### [Directions for this task]
Please restate the listing that follows without changing anything.

### [Exercise inputs]
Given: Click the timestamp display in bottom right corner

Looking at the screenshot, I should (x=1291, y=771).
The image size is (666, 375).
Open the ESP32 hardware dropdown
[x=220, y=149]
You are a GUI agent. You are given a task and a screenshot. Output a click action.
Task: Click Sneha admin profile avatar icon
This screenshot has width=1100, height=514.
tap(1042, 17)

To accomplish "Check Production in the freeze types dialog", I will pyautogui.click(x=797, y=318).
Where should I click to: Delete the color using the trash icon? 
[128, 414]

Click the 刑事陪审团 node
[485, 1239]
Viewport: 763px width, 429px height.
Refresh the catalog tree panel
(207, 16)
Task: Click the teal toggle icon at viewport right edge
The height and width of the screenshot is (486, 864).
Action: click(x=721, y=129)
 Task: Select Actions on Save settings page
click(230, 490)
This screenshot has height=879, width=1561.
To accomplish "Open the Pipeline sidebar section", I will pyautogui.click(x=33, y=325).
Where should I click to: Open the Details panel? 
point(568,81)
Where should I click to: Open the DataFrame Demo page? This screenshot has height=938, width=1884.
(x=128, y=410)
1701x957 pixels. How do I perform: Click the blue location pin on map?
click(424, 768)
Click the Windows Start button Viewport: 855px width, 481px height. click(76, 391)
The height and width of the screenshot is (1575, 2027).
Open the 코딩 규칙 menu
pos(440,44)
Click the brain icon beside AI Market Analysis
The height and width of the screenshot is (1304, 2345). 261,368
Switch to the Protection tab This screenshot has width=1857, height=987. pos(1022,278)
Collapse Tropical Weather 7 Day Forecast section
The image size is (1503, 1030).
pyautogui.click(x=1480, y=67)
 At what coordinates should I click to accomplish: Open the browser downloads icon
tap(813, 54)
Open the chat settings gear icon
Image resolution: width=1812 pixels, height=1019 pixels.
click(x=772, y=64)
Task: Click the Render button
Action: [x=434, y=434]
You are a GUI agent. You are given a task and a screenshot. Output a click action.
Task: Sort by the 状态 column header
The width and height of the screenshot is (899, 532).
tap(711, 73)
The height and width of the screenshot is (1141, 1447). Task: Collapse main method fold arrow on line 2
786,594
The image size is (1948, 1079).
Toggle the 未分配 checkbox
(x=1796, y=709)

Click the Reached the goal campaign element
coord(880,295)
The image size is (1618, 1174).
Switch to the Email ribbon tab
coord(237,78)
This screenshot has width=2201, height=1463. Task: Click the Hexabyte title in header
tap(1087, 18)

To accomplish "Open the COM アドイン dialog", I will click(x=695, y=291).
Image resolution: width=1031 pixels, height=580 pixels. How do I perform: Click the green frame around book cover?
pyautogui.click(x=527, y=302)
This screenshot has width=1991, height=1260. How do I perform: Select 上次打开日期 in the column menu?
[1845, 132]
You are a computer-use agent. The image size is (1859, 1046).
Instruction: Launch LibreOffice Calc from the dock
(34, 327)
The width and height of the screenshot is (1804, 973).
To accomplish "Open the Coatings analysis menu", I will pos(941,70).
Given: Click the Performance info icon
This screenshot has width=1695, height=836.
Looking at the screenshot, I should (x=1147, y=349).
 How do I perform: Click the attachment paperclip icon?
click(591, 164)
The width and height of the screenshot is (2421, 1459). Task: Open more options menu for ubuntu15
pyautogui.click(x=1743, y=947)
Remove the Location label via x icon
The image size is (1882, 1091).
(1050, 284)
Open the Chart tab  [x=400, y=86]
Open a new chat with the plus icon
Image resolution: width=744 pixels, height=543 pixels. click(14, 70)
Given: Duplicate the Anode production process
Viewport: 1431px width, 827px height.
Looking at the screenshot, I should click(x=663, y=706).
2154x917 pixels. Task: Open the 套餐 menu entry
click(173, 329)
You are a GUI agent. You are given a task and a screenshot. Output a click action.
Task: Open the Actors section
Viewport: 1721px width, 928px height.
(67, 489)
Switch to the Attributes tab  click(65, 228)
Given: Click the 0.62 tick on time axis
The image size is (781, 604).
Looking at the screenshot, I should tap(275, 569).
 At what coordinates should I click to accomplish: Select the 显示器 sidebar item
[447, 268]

### [Exercise result]
Given: Click the timestamp display in bottom right corner

Looking at the screenshot, I should (x=1291, y=771).
The image size is (666, 375).
Open the ESP32 hardware dropdown
[x=220, y=149]
You are a GUI agent. You are given a task and a screenshot. Output a click action.
Task: Click Sneha admin profile avatar icon
This screenshot has width=1100, height=514.
tap(1042, 17)

To accomplish "Check Production in the freeze types dialog", I will pyautogui.click(x=797, y=318).
Where should I click to: Delete the color using the trash icon? 
[128, 414]

Click the 刑事陪审团 node
[485, 1239]
Viewport: 763px width, 429px height.
Refresh the catalog tree panel
(207, 16)
Task: Click the teal toggle icon at viewport right edge
The height and width of the screenshot is (486, 864).
Action: click(x=721, y=129)
 Task: Select Actions on Save settings page
click(230, 490)
This screenshot has height=879, width=1561.
To accomplish "Open the Pipeline sidebar section", I will pyautogui.click(x=33, y=325).
Where should I click to: Open the Details panel? 
point(568,81)
Where should I click to: Open the DataFrame Demo page? This screenshot has height=938, width=1884.
(x=128, y=410)
1701x957 pixels. How do I perform: Click the blue location pin on map?
click(424, 768)
Click the Windows Start button Viewport: 855px width, 481px height. click(76, 391)
The height and width of the screenshot is (1575, 2027).
Open the 코딩 규칙 menu
pos(440,44)
Click the brain icon beside AI Market Analysis
The height and width of the screenshot is (1304, 2345). 261,368
Switch to the Protection tab This screenshot has width=1857, height=987. pos(1022,278)
Collapse Tropical Weather 7 Day Forecast section
The image size is (1503, 1030).
pyautogui.click(x=1480, y=67)
 At what coordinates should I click to accomplish: Open the browser downloads icon
tap(813, 54)
Open the chat settings gear icon
Image resolution: width=1812 pixels, height=1019 pixels.
click(x=772, y=64)
Task: Click the Render button
Action: [x=434, y=434]
You are a GUI agent. You are given a task and a screenshot. Output a click action.
Task: Sort by the 状态 column header
The width and height of the screenshot is (899, 532).
tap(711, 73)
The height and width of the screenshot is (1141, 1447). Task: Collapse main method fold arrow on line 2
786,594
The image size is (1948, 1079).
Toggle the 未分配 checkbox
(x=1796, y=709)

Click the Reached the goal campaign element
coord(880,295)
The image size is (1618, 1174).
Switch to the Email ribbon tab
coord(237,78)
This screenshot has width=2201, height=1463. Task: Click the Hexabyte title in header
tap(1087, 18)

To accomplish "Open the COM アドイン dialog", I will click(x=695, y=291).
Image resolution: width=1031 pixels, height=580 pixels. How do I perform: Click the green frame around book cover?
pyautogui.click(x=527, y=302)
This screenshot has width=1991, height=1260. How do I perform: Select 上次打开日期 in the column menu?
[1845, 132]
You are a computer-use agent. The image size is (1859, 1046).
Instruction: Launch LibreOffice Calc from the dock
(34, 327)
The width and height of the screenshot is (1804, 973).
To accomplish "Open the Coatings analysis menu", I will pos(941,70).
Given: Click the Performance info icon
This screenshot has width=1695, height=836.
Looking at the screenshot, I should (x=1147, y=349).
 How do I perform: Click the attachment paperclip icon?
click(591, 164)
The width and height of the screenshot is (2421, 1459). Task: Open more options menu for ubuntu15
pyautogui.click(x=1743, y=947)
Remove the Location label via x icon
The image size is (1882, 1091).
(1050, 284)
Open the Chart tab  [x=400, y=86]
Open a new chat with the plus icon
Image resolution: width=744 pixels, height=543 pixels. click(14, 70)
Given: Duplicate the Anode production process
Viewport: 1431px width, 827px height.
Looking at the screenshot, I should click(x=663, y=706).
2154x917 pixels. Task: Open the 套餐 menu entry
click(173, 329)
You are a GUI agent. You are given a task and a screenshot. Output a click action.
Task: Open the Actors section
Viewport: 1721px width, 928px height.
(67, 489)
Switch to the Attributes tab  click(65, 228)
Given: Click the 0.62 tick on time axis
The image size is (781, 604).
Looking at the screenshot, I should tap(275, 569).
 At what coordinates should I click to accomplish: Select the 显示器 sidebar item
[447, 268]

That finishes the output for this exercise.